**Zu erledigende Aufgaben**
a) Welcher Untertitel erscheint laut dem Dokumentauszug über Kats Reise ins Zauberland, als die Kamera direkt vor dem Apfel stehen bleibt?
b) Führen Sie den Text über Kats Reise ins Zauberland im Anschluss an seinen letzten Satz weiter.

**Dokumentauszug**
============================================================

Kats Reise ins Zauberland

Gleich zu Beginn werdet ihr schnell merken, dass dieses Spiel eine ganz eigene, besondere Atmosphäre ausstrahlt: Ohne Titelbildschirm startet sofort die Geschichte. Die Kamera fährt ruhig auf einen Apfelbaum in schwindelerregender Höhe zu, der Wind rauscht. Direkt vor einem Apfel bleibt die Kamera stehen. Unten erscheint der Untertitel: “Berühre den Apfel”. Nachdem ihr ein paar Mal die Frucht der Begierde begrabscht habt, fällt der Apfel nicht nur weit vom Stamm, sondern in eine gähnende Tiefe – das Intro läuft an, begleitet von einem wunderschönen Orchesterscore. Die Reise des Apfels endet bei einem geheimnisvollen Mädchen, welches ihr von nun an durch die Geschichte führen dürft: Kat.

============================================================

**Bereitgestellte Daten**
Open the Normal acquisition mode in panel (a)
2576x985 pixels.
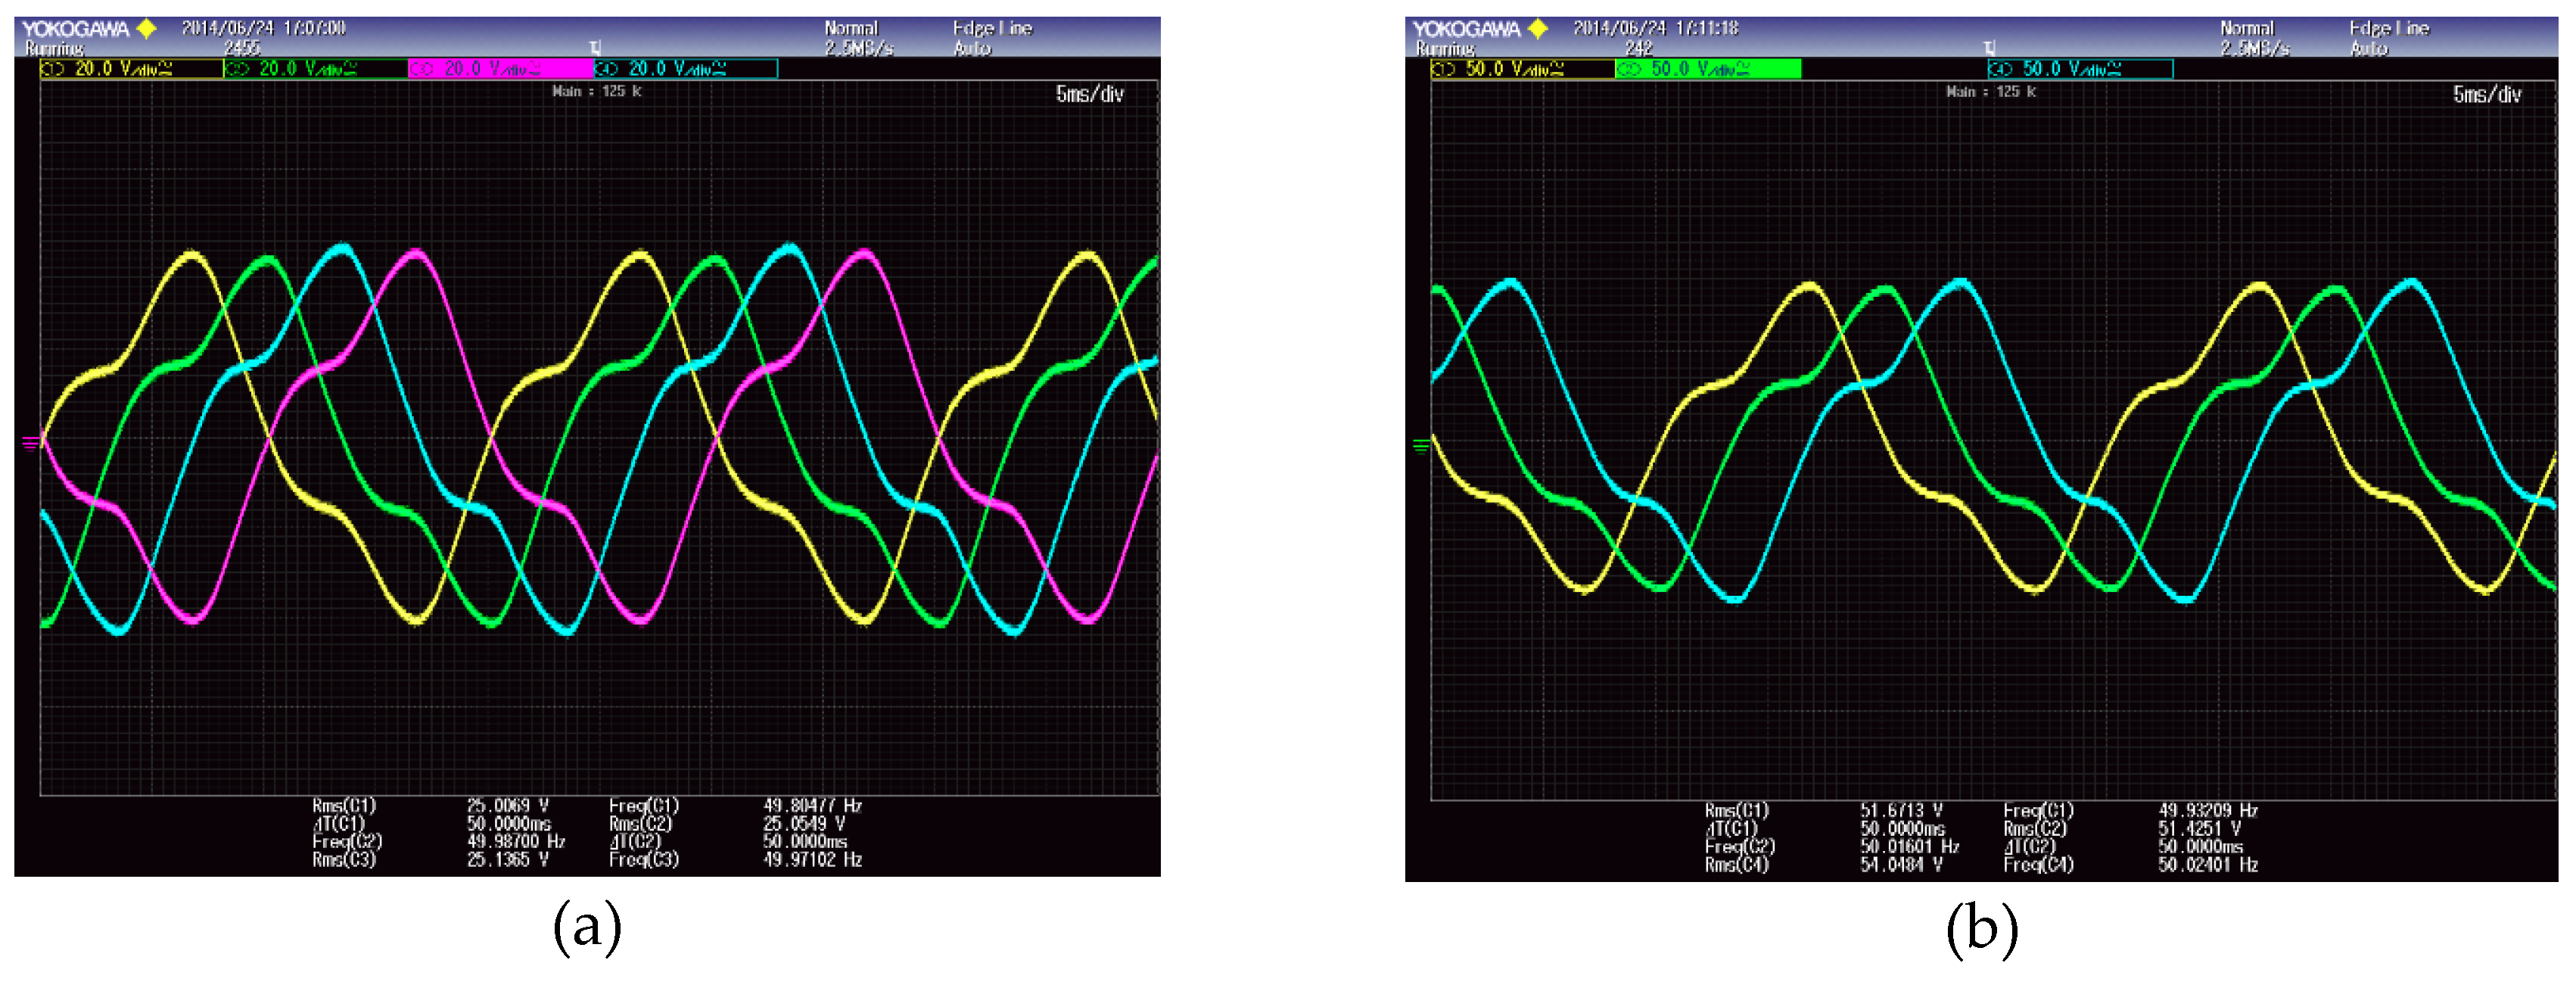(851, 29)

============================================================

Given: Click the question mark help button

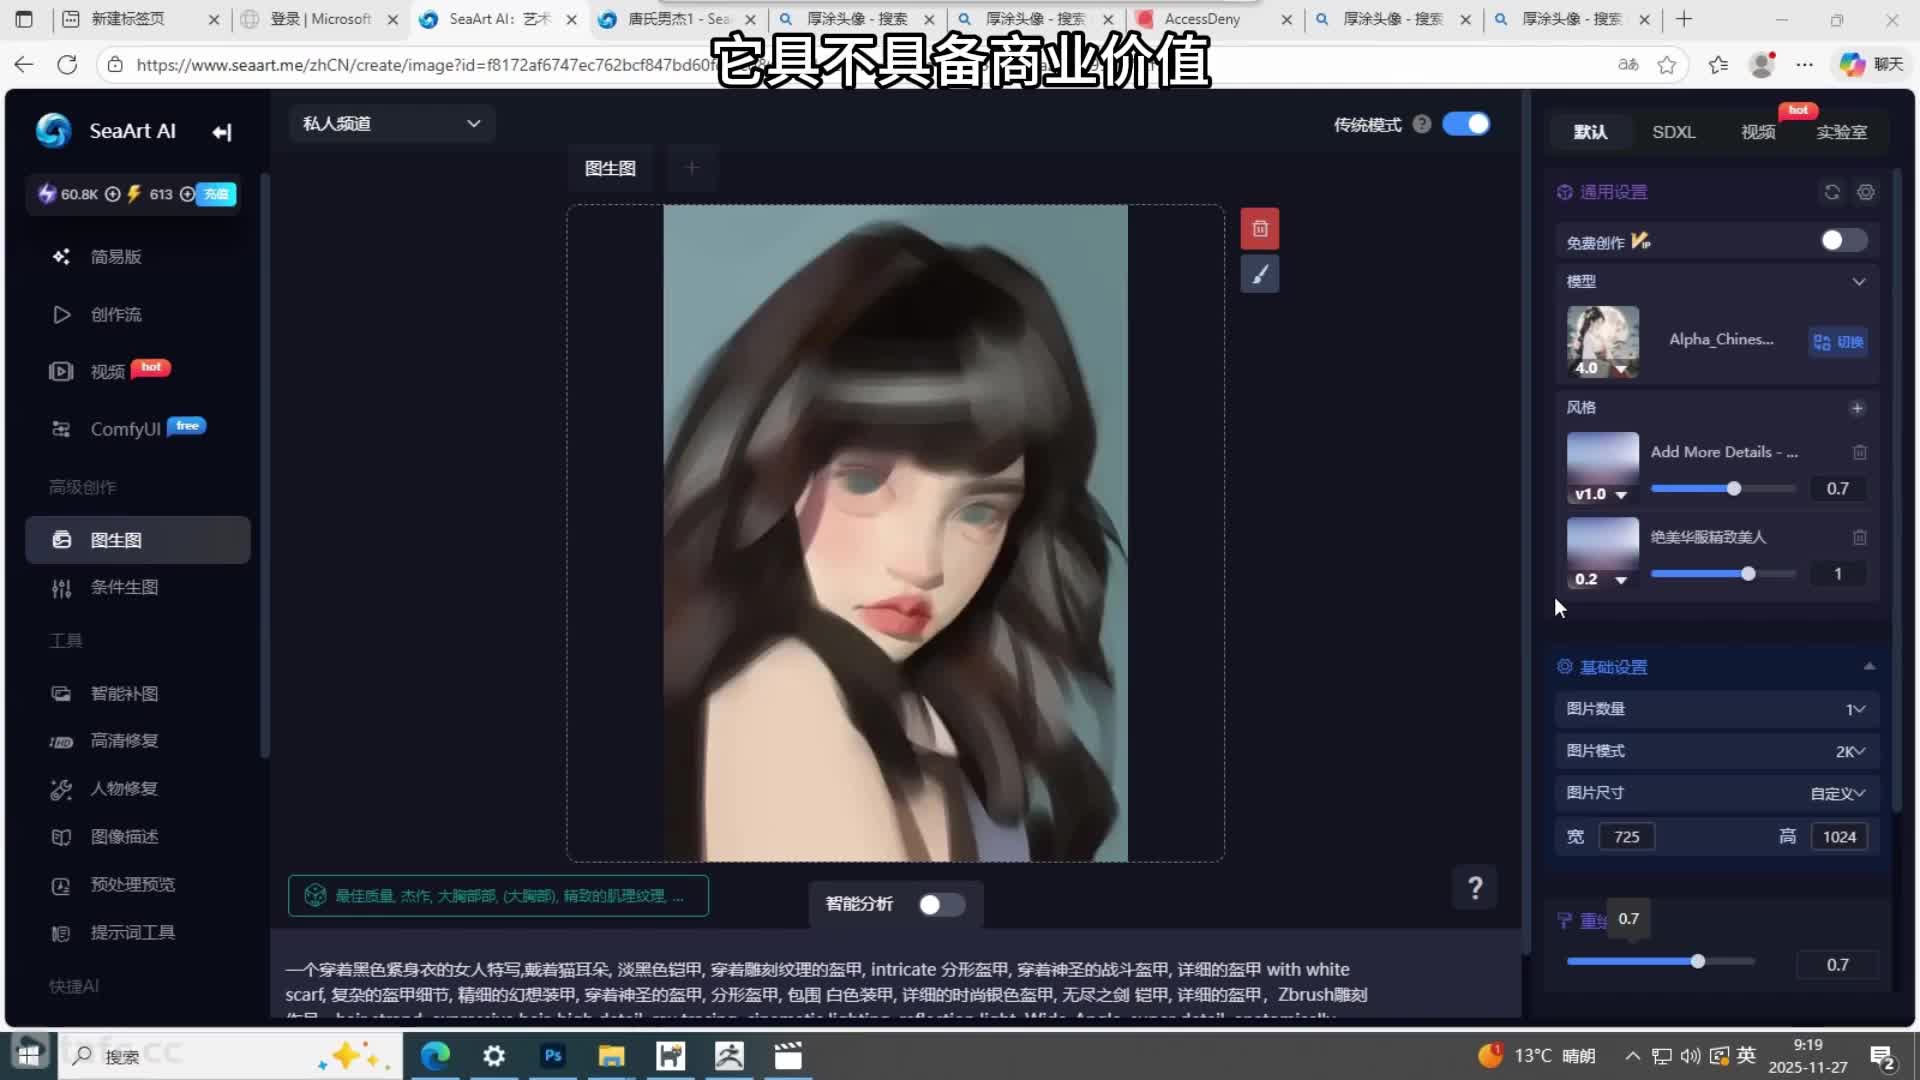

============================================================

**Antworten je Aufgabe**
a) „Berühre den Apfel“

b)
Die Stadt in den Wolken

Verdutzt wacht Kat in einer für sie fremden Umgebung auf und leidet unter einem bekannten Videospiel-Helden-Problem: Amnesie. Doch eine schwarze, mysteriöse Katze weicht ihr nicht von der Seite und verleiht Kat zudem besondere Kräfte – daher beschließt unsere Heldin, das Tier zu behalten. Verdutzt schreitet Kat durch die seltsame, ihr aber irgendwie sympathisch wirkende Stadt: Willkommen in Hekseville! Als sich jedoch plötzlich ein Schwarm schwarzer Monster über die Bevölkerung hermacht, gibt es für den Gerechtigkeitssinn unserer Heldin kein Halten mehr und Mithilfe ihrer ungeahnten Fähigkeiten will sie der Bedrohung tapfer entgegentreten!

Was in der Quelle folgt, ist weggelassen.